According to the description of the fins and mouth of S. granulosus, how many teeth does this fish have on its mandible?

::: Extract :::

The front edges of the dorsal fins and the pectoral fins of Syntontis species are hardened into stiff spines. In S. granulosus, the spine of the dorsal fin is long, about as long as the head, is almost completely straight, is smooth on the front and serrated on the back, and ends with short, black filament. The remaining portion of the dorsal fin is made up of seven to eight branching rays. The spine of the pectoral fin is slightly curved, almost as long as the dorsal fin spine, with small serrations on the front and large serrations on the back. The pectoral spine ends in short, black filament. The rest of the pectoral fins are made up of seven to eight branching rays. The adipose fin does not contain any rays, is long and well developed, and has a convex shape. The pelvic fin contains one unbranched and six to seven branched rays. The front edge of the pelvic fin is vertically forward of the front edge of the adipose fin. The anal fin contains three to five unbranched and seven to nine branched rays; it is vertically aligned with the adipose fin. The tail, or caudal fin, is forked, with pointed lobes, and contains eight rays on the upper lobe, nine rays on the lower lobe.

The mouth of the fish faces downward and has wide lips that contain papilla. All members of Syndontis have a structure called a premaxillary toothpad, which is located on the very front of the upper jaw of the mouth. This structure contains several rows of short, chisel-shaped teeth. In some species, this toothpad is made up of a large patch with several rows in a large cluster. In other species of Syndontis, this toothpad is clearly divided into two separate groups, separated by a thin band of skin that divides the toothpad. This character is used as a method of differentiating between two different but similar species of Syndontis. In S. granulosus, the toothpad is uninterrupted, or continuous without a break. On the lower jaw, or mandible, the teeth of Syndontis are attached to flexible, stalk-like structures and described as "s-shaped" or "hooked". The number of teeth on the mandible is used to differentiate between species; in S. granulosus, there are 28 to 51 teeth on the mandible, arranged in a single row.

::: Dataset records :::

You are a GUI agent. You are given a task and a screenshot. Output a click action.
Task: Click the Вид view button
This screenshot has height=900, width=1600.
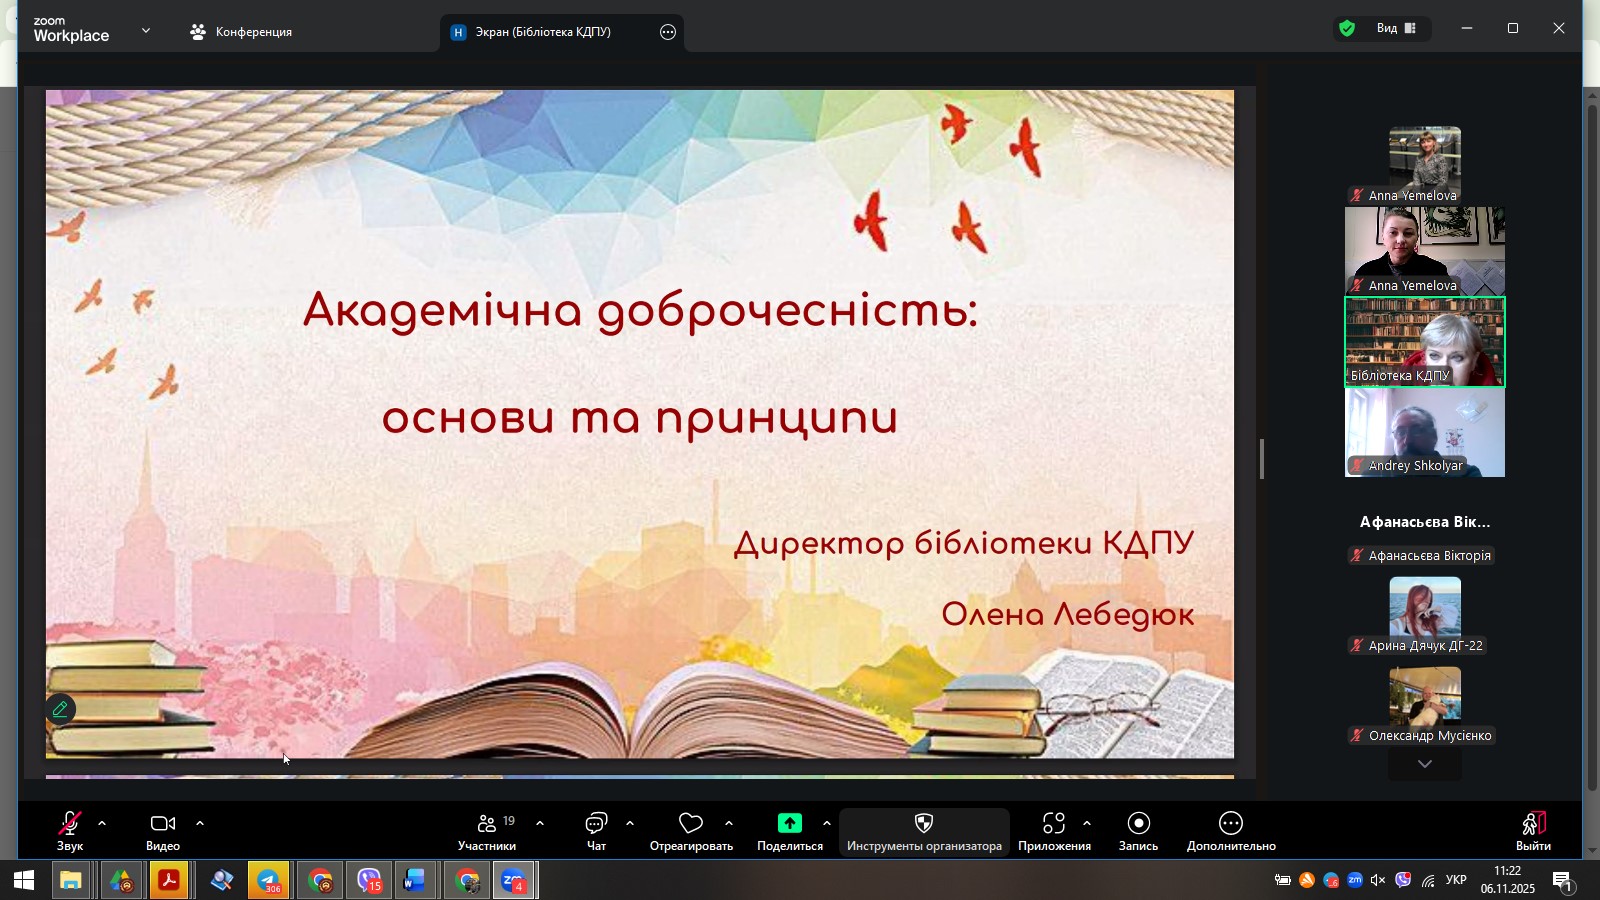pos(1396,29)
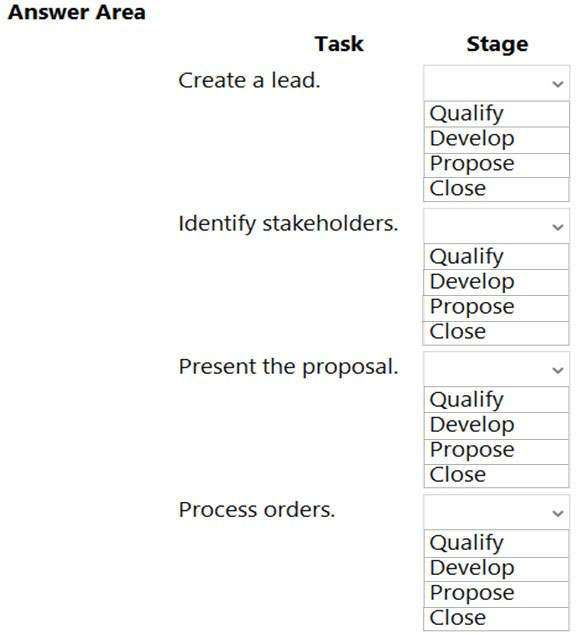Select Qualify for Present the proposal

coord(496,400)
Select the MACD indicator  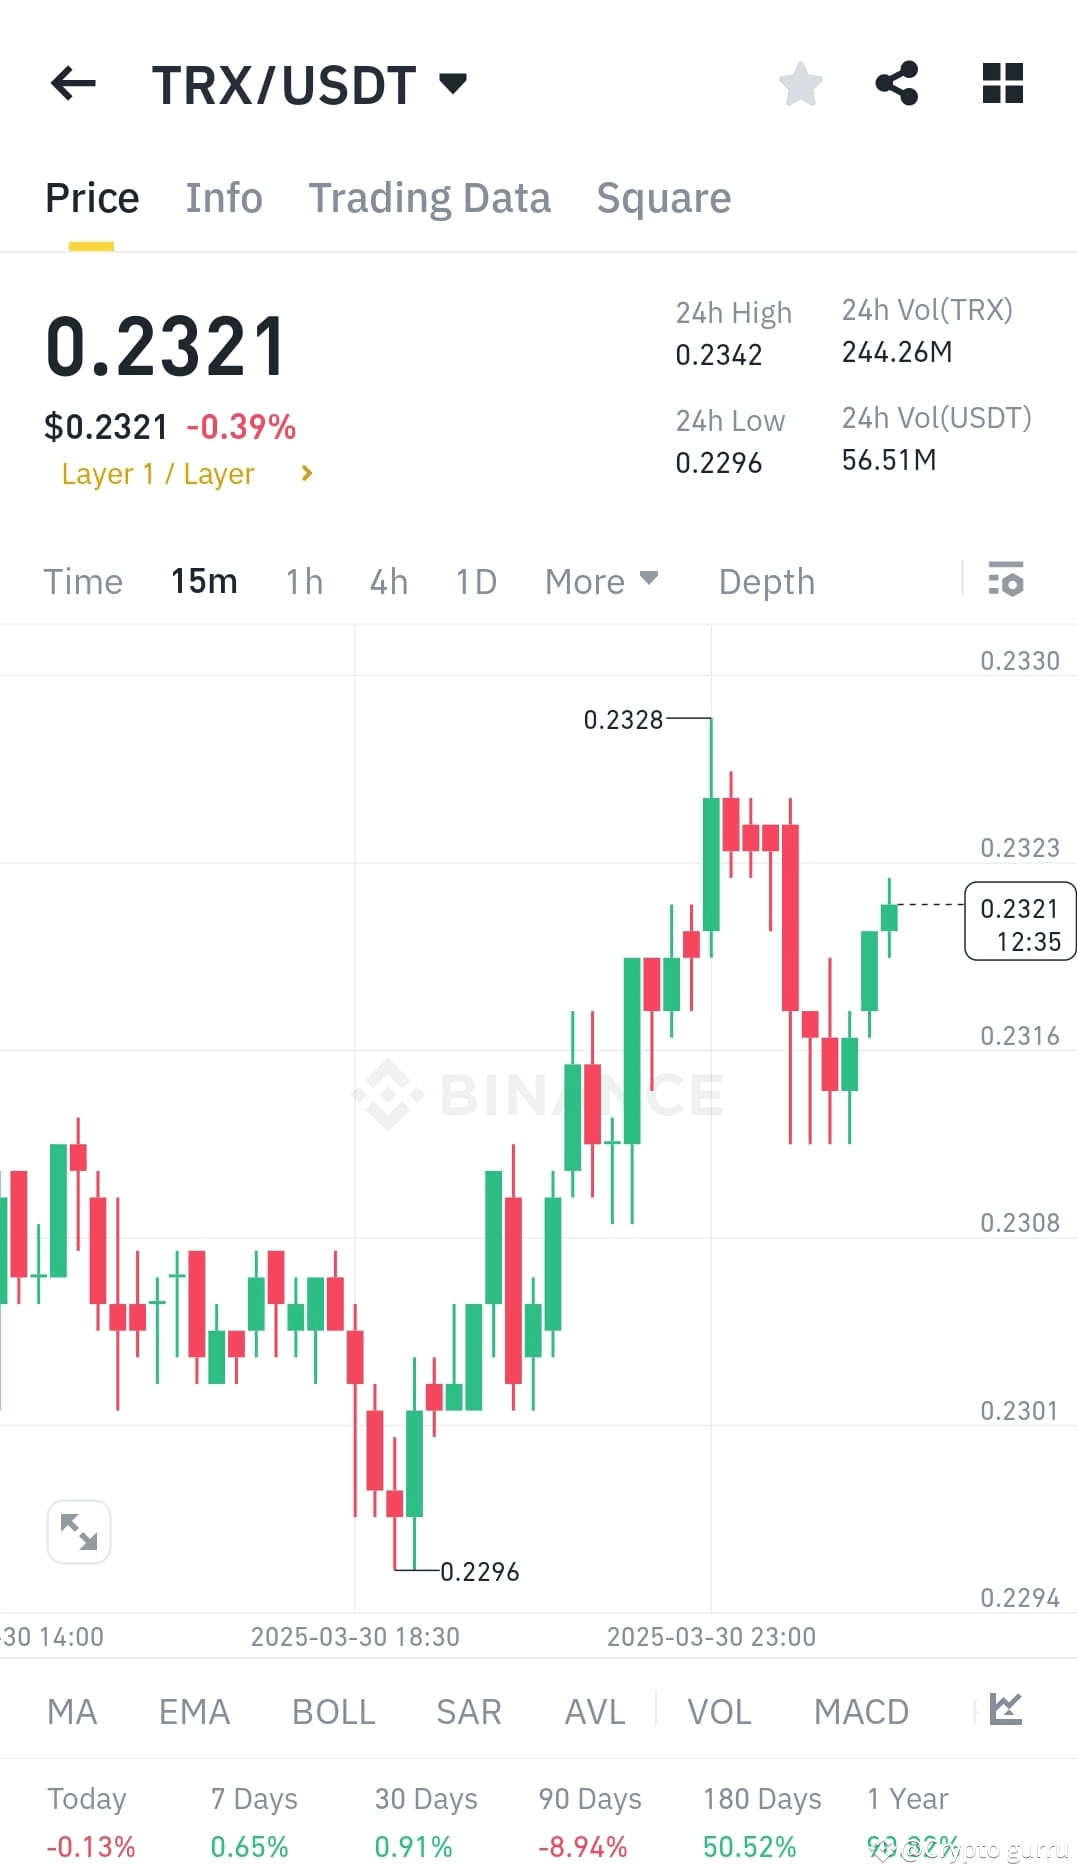point(860,1711)
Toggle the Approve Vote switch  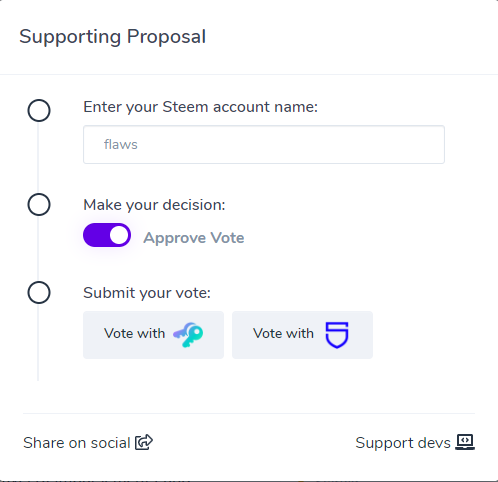click(107, 235)
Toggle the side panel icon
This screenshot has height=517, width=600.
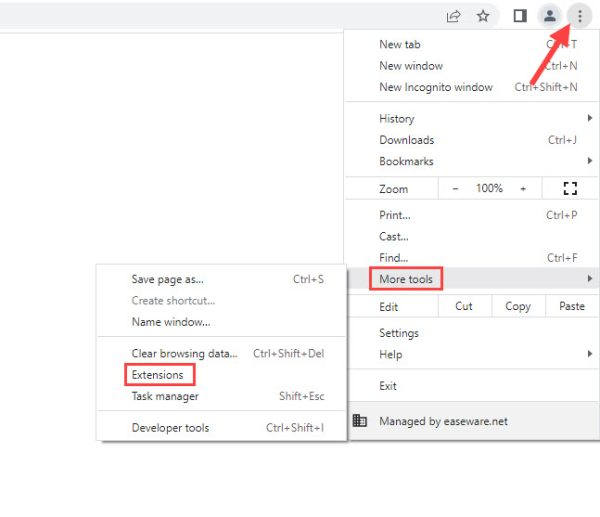click(519, 16)
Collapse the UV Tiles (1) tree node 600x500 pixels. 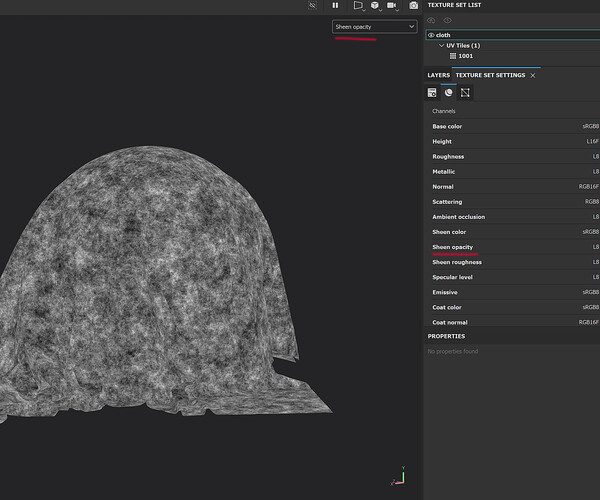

:::

Result of this exercise | 28 to 51 teeth, arranged in a single row.